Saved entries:
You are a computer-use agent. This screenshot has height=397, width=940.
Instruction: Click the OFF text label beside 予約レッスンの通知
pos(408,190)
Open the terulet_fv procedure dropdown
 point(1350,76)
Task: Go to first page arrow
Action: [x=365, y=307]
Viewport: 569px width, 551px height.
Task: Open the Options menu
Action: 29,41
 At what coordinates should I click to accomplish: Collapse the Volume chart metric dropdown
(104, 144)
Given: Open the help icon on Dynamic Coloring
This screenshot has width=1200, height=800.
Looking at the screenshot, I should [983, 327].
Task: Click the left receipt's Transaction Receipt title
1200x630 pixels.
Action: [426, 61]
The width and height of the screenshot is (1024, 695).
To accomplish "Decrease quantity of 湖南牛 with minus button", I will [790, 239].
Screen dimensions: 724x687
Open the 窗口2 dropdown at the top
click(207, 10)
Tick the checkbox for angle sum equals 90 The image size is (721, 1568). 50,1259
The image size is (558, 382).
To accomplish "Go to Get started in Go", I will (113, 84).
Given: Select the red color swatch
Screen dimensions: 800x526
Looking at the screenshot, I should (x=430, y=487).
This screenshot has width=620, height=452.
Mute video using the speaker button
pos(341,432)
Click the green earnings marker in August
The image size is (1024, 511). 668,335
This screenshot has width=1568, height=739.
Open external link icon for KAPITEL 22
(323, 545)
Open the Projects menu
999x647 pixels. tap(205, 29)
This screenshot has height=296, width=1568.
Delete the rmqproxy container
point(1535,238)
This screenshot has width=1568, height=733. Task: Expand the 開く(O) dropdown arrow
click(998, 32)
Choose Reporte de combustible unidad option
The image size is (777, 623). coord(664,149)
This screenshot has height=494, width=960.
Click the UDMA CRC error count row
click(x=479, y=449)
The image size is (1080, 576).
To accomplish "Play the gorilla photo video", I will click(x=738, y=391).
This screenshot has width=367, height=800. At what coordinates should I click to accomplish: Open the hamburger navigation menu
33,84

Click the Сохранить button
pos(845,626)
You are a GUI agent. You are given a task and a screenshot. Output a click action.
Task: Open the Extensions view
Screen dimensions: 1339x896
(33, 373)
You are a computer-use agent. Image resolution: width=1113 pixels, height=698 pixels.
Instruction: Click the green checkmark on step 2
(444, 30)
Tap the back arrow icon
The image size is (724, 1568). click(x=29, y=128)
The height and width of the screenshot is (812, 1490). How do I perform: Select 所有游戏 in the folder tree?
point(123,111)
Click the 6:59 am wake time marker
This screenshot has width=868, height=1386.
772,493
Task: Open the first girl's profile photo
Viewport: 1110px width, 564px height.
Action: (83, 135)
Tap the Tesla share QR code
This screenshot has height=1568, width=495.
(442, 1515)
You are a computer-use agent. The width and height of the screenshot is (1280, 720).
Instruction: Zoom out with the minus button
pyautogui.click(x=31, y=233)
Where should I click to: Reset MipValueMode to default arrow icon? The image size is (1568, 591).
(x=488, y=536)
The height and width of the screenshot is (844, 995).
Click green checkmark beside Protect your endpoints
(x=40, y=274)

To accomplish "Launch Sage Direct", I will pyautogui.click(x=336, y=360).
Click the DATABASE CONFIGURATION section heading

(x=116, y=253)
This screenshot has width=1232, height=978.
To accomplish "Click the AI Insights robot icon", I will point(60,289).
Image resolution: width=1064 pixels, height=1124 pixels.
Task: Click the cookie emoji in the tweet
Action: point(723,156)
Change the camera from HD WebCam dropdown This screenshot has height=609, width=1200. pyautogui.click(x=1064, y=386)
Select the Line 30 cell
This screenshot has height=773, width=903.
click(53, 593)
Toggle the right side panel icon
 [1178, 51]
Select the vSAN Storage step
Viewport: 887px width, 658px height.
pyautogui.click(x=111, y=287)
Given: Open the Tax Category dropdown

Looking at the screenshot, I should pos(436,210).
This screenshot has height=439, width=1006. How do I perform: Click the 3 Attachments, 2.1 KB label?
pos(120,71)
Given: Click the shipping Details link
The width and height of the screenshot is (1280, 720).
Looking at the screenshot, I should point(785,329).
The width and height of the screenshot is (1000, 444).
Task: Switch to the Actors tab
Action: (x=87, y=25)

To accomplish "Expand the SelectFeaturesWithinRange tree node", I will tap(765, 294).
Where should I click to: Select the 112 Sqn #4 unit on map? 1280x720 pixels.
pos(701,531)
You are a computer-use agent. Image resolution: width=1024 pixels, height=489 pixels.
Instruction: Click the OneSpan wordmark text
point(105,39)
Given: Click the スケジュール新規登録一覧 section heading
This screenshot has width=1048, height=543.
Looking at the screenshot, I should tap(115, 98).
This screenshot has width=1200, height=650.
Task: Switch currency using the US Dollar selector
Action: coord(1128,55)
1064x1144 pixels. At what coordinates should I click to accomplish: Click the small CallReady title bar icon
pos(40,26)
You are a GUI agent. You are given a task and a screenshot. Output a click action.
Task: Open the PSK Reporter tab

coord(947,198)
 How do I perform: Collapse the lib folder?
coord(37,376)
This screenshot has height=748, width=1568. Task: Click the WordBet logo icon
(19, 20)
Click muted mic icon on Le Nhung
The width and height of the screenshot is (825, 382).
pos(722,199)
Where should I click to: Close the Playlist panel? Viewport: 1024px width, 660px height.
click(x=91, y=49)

DESCRIPTION OF THE TASK: From the records above, copy each line in which the string "photo" occurs.

EXERCISE RESPONSE:
To accomplish "Play the gorilla photo video", I will click(x=738, y=391).
Task: Open the first girl's profile photo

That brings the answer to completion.